Author: Charles Wote | Published: Tuesday, March 8, 2022

A 22-year-old lady whose nose was mutilated by her boyfriend in Yambio - Credit: Charles Wote/Eye Radio

A 22-year-old lady whose nose was mutilated by her boyfriend in Yambio town is appealing for financial help to seek medical treatment.

*Mary, not her real name, was in the company of three girls and another man when her boyfriend allegedly attacked her in a restaurant on February 20.

The suspect allegedly bit her in the nose resulting in disfiguration. The reason for the attack is not clear.

Following the incident, *Mary developed some complications in the nose and was transferred to Juba for treatment. But her injuries have continued to worsen.

“My condition is getting worse because my nose seems to be like it is now rotting,” *Mary told Eye Radio.

According to *Mary, a Juba-based specialist for ear, nose, and throat infections – who assessed the condition – recommended that she gets advanced treatment in Turkey.

But to get to Turkey, *Mary needs $10,000, which she said her family can not afford. She has now turned to well-wishers for financial support.

“People can help me and that is the most important thing right now because saving my life first is something important,” she said.

In the meantime, *Mary has asked the authorities in Yambio to apprehend her attacker. The suspect is yet to be arrested and questioned despite the matter being reported to the police.

*Mary feels that the incident is being neglected.

“I am also seeking my justice because ever since this happened to me, this guy has been roaming around. It is like he is just walking freely and no one is questioning him.”

GBV survivors often say police do not help them after the matter is reported.

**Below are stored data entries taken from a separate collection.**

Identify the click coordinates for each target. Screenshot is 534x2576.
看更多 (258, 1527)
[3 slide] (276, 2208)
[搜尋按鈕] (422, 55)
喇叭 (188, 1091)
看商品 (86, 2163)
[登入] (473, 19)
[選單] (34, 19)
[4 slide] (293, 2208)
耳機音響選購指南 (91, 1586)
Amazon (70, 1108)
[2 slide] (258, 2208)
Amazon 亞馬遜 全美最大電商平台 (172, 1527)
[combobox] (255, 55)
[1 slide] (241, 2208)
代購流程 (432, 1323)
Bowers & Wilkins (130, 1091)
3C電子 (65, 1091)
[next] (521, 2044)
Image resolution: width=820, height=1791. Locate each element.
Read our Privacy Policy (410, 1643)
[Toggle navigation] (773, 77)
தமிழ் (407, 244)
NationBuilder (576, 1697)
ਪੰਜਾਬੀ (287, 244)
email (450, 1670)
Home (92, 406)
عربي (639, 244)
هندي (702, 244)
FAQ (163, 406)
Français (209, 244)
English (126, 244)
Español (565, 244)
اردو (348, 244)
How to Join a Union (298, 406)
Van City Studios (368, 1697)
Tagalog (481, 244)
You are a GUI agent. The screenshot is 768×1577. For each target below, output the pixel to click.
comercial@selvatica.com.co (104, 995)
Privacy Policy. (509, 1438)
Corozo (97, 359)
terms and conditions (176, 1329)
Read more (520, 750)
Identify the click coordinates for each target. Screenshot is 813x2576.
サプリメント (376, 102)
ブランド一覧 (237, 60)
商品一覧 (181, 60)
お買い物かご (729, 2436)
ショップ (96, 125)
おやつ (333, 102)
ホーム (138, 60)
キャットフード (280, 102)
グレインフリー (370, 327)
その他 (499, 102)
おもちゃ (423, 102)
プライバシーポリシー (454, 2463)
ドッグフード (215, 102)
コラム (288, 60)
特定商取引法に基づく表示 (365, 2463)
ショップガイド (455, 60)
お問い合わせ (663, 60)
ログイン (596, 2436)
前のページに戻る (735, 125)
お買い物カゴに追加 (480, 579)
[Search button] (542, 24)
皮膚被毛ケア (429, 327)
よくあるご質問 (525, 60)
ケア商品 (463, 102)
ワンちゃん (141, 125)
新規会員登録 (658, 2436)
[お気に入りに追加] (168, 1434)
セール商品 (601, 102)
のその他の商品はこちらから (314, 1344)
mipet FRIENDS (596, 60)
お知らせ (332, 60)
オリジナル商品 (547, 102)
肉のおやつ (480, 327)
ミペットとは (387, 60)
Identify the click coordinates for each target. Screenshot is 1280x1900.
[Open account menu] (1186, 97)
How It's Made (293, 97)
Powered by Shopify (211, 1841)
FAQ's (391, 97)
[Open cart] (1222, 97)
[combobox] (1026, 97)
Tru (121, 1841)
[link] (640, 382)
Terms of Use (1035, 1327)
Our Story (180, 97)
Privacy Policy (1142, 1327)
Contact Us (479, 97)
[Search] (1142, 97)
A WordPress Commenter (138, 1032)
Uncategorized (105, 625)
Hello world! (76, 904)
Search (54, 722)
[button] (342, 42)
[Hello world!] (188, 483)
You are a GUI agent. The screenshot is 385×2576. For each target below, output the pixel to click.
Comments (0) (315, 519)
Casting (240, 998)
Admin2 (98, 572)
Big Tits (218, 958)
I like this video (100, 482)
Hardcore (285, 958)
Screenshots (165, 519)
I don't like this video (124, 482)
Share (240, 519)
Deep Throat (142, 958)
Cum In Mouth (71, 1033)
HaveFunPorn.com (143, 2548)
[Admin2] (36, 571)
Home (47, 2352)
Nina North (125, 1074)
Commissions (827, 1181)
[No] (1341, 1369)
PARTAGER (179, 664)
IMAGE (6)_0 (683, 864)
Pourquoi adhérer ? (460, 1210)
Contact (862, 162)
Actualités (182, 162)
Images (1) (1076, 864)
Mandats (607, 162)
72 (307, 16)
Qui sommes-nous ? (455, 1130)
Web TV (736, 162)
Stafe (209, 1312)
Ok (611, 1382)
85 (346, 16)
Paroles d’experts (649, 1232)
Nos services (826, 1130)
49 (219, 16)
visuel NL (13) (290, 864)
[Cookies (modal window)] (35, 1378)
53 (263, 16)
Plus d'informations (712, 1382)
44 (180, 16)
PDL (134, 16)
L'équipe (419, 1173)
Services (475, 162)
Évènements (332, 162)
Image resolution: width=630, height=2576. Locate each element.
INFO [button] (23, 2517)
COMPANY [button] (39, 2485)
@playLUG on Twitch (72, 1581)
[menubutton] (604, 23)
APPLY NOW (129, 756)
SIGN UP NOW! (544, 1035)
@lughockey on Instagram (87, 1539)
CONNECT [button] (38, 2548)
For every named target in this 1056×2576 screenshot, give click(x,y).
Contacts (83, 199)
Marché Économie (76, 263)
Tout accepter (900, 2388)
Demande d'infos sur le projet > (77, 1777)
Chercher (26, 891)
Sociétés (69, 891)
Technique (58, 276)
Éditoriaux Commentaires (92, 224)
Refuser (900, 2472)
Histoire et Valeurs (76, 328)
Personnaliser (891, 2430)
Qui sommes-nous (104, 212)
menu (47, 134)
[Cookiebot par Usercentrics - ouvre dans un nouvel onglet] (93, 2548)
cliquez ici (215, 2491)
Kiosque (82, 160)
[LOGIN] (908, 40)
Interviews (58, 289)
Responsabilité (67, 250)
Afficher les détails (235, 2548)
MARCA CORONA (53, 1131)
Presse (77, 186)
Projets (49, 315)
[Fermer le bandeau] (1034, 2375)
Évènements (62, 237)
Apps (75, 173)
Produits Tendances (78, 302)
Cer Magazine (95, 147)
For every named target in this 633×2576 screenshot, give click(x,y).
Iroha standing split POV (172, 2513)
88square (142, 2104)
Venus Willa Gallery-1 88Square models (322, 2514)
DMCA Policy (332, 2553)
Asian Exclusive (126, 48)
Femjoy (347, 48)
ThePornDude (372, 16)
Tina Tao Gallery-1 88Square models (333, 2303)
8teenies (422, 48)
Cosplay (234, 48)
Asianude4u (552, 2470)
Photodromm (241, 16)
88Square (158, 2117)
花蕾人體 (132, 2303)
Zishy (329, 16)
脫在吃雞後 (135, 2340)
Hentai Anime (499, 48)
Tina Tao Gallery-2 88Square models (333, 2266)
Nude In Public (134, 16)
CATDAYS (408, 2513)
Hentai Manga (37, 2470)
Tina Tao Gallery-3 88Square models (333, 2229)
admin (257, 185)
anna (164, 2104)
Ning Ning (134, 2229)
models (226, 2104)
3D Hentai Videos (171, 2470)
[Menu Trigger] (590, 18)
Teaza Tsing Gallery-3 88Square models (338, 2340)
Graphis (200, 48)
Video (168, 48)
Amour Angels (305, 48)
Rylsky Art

At some point, some police officers would question the accuracy of the testimonies.

This, according to a gender specialist, is the reason why some survivors of GBV do not come forward to demand justice.

UNFPA’s Gender Analyst, Viola Riak, recently told Eye Radio’s Sundown program that survivors do not pursue their case because of the failure by the system to quickly investigate and prosecute perpetrators.

“These the frustrations that survivors of GBV face in South Sudan [because] some of these women cannot even afford transport to follow up the cases or to even hire a lawyer,” she said.

Riak called on the government to place a high priority on cases of GBV whenever reported.

When contacted by Eye Radio, the Deputy Commissioner of Police in Western Equatoria State confirmed the incident.

“Our police are investigating the case, we sent her to the hospital with form 8. The hospital referred her to Juba for more treatment,” Major General Costa said.

However, Major General Elia Costa reported that the suspect is still on the run.

“We issued a warrant of arrest; the accused ran from Yambio here. So his whereabouts are not known to us.[But] we are still looking to arrest him.”

Although there is no accurate data on gender-based violence in South Sudan, UNFPA records show physical assault accounts for 39 percent, followed by psychological/emotional abuse with 21 percent, and sexual violence with 21 percent of the reported cases as recorded from January 1 to September 30, 2020.

Sexual and gender-based violence refers to any act that is perpetrated against a person’s will and is based on gender norms and unequal power relationships.

It encompasses threats of violence and coercion. It can also be physical, emotional, psychological, or sexual, and can take the form of a denial of resources or access to services.

Such acts of violence inflict harm on women, girls, men, and boys.